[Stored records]
○ ○ ○ ○ ○ ○ ○
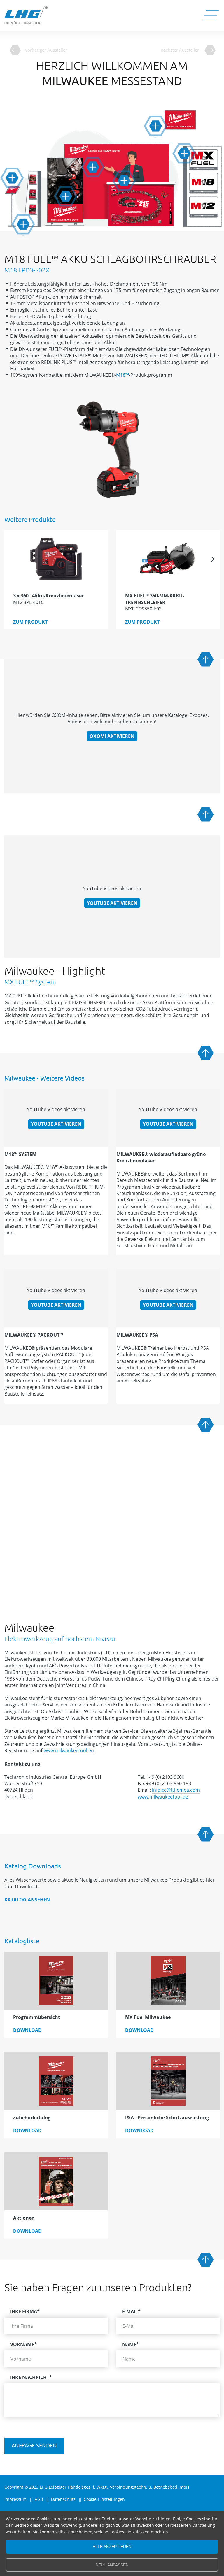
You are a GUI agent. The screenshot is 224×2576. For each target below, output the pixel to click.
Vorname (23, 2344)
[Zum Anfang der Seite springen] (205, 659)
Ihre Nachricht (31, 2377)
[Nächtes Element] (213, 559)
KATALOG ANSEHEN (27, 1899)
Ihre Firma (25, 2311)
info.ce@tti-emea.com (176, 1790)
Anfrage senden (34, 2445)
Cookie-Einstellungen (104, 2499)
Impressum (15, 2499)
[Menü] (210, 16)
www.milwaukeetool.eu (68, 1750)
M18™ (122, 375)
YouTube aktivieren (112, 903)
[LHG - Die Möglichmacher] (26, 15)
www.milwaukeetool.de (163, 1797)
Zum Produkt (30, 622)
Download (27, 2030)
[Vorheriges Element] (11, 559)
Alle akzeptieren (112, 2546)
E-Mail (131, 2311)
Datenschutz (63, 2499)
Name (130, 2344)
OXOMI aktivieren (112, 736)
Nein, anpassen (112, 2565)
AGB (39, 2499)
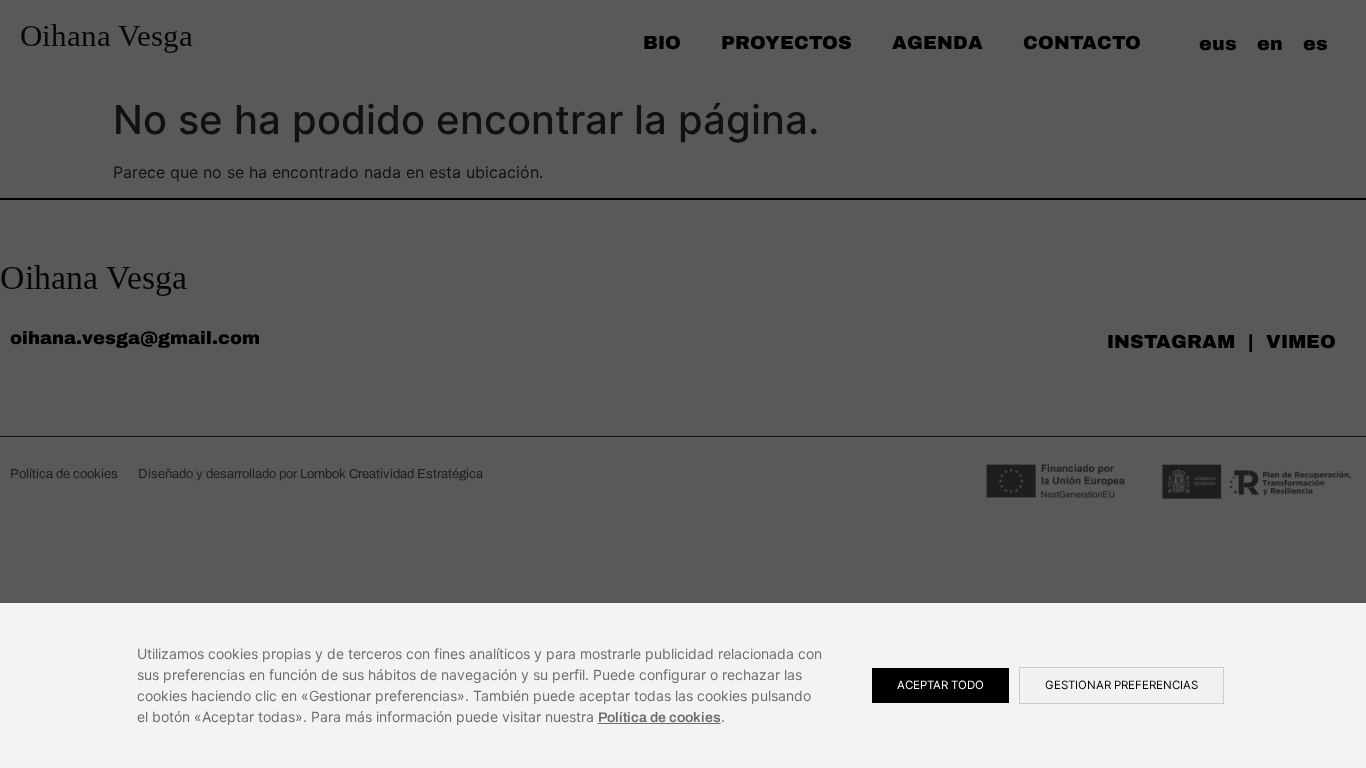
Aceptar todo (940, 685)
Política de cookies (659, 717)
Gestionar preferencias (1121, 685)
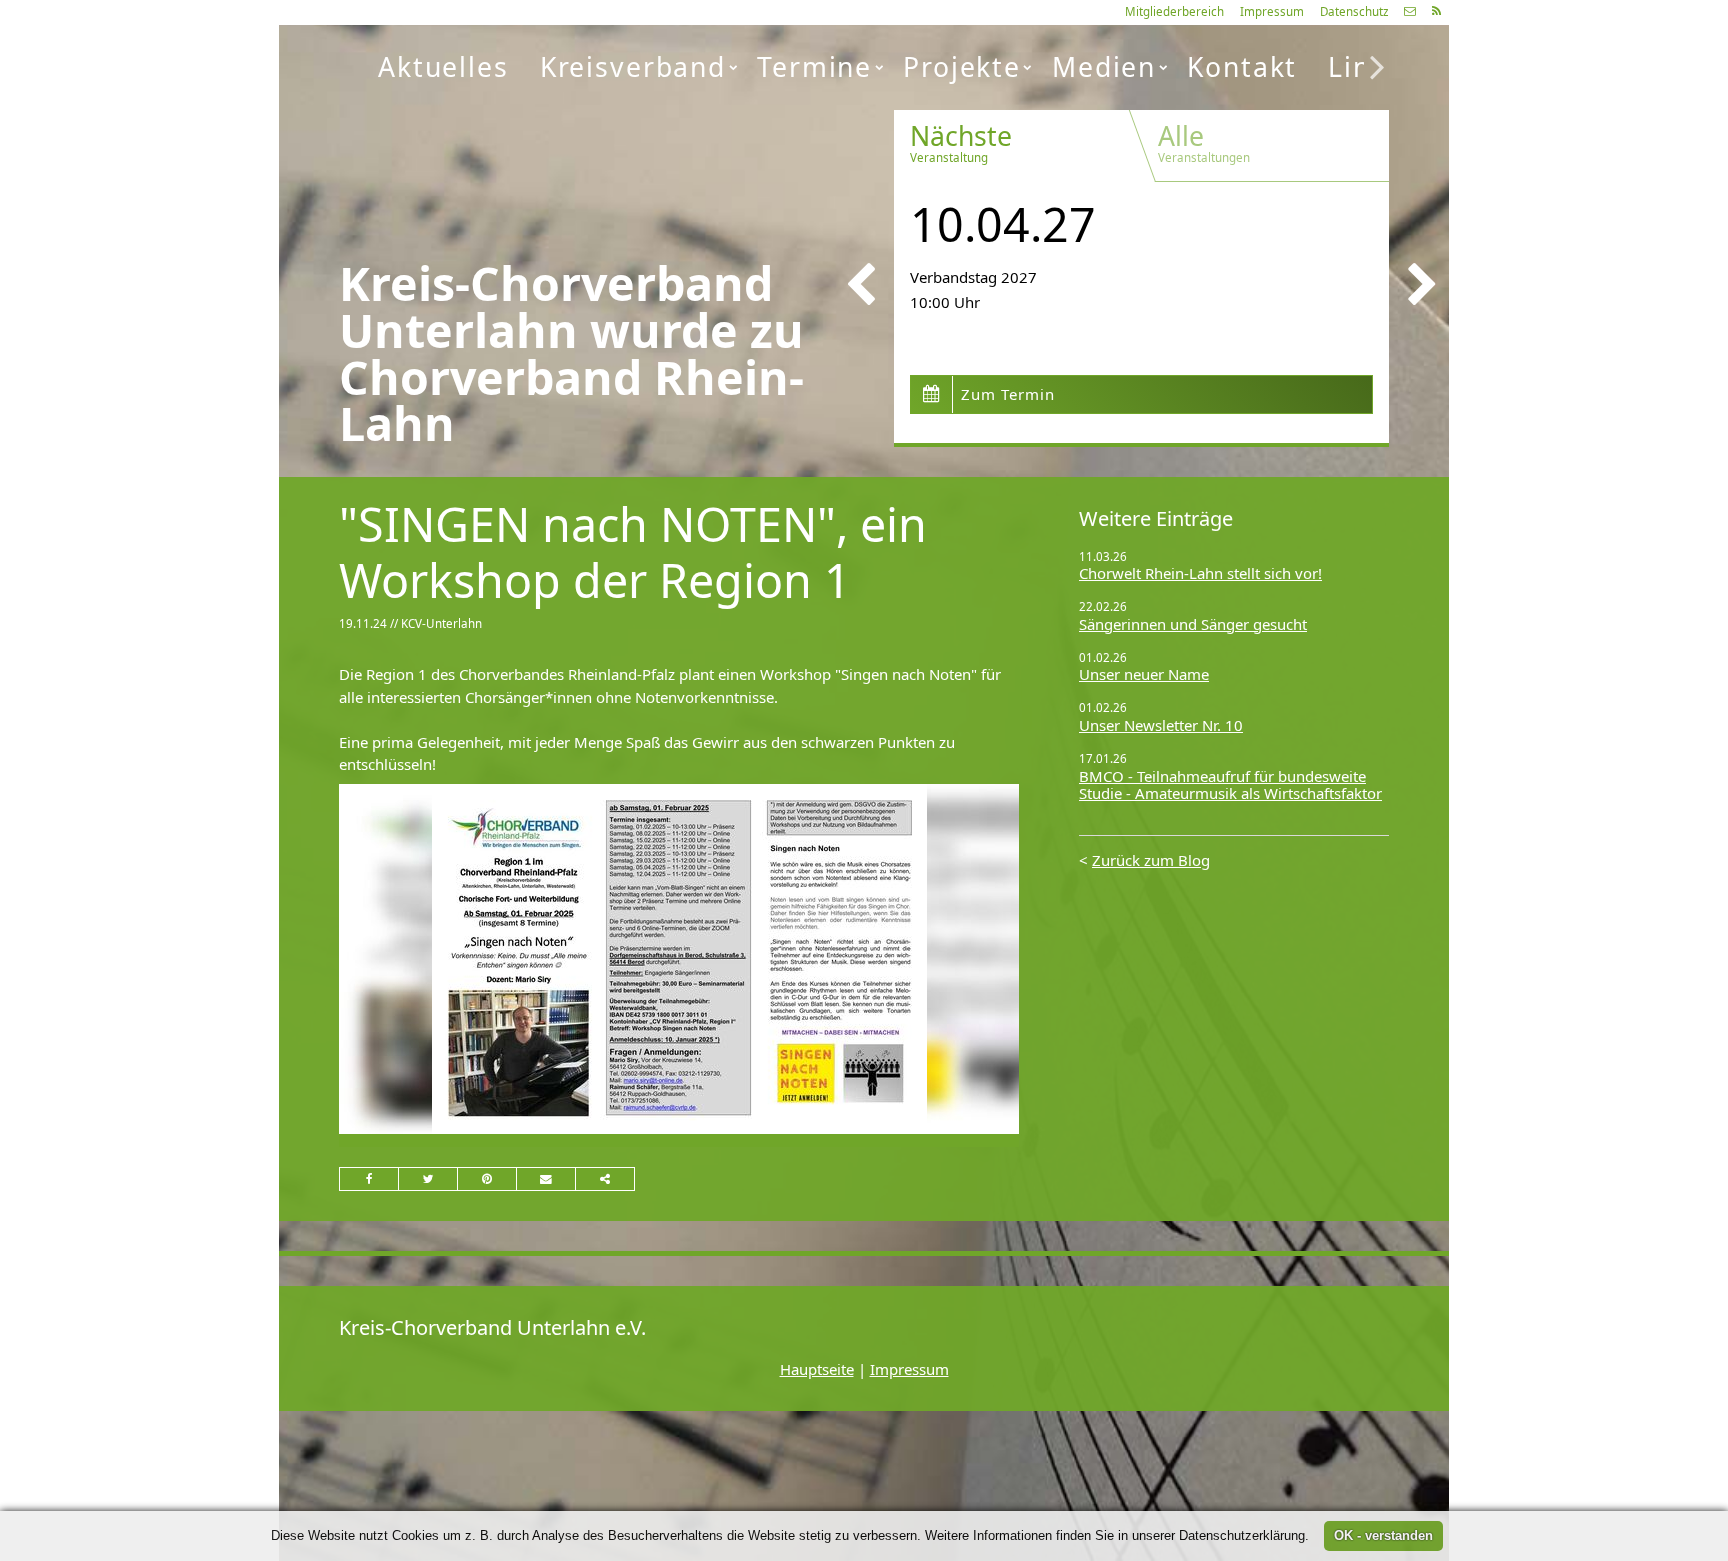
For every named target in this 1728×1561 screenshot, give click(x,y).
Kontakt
○ ○ ○ ○ ○ ○ ○
Using the entries above, output exactly the lines between the line holding "[Zum Anfang der Seite springen] (205, 659)" and the line holding "OXOMI aktivieren (112, 736)", end lines included, and nothing more.

RESULT OF THIS EXERCISE
[Zum Anfang der Seite springen] (205, 659)
Ihre Nachricht (31, 2377)
[Nächtes Element] (213, 559)
KATALOG ANSEHEN (27, 1899)
Ihre Firma (25, 2311)
info.ce@tti-emea.com (176, 1790)
Anfrage senden (34, 2445)
Cookie-Einstellungen (104, 2499)
Impressum (15, 2499)
[Menü] (210, 16)
www.milwaukeetool.eu (68, 1750)
M18™ (122, 375)
YouTube aktivieren (112, 903)
[LHG - Die Möglichmacher] (26, 15)
www.milwaukeetool.de (163, 1797)
Zum Produkt (30, 622)
Download (27, 2030)
[Vorheriges Element] (11, 559)
Alle akzeptieren (112, 2546)
E-Mail (131, 2311)
Datenschutz (63, 2499)
Name (130, 2344)
OXOMI aktivieren (112, 736)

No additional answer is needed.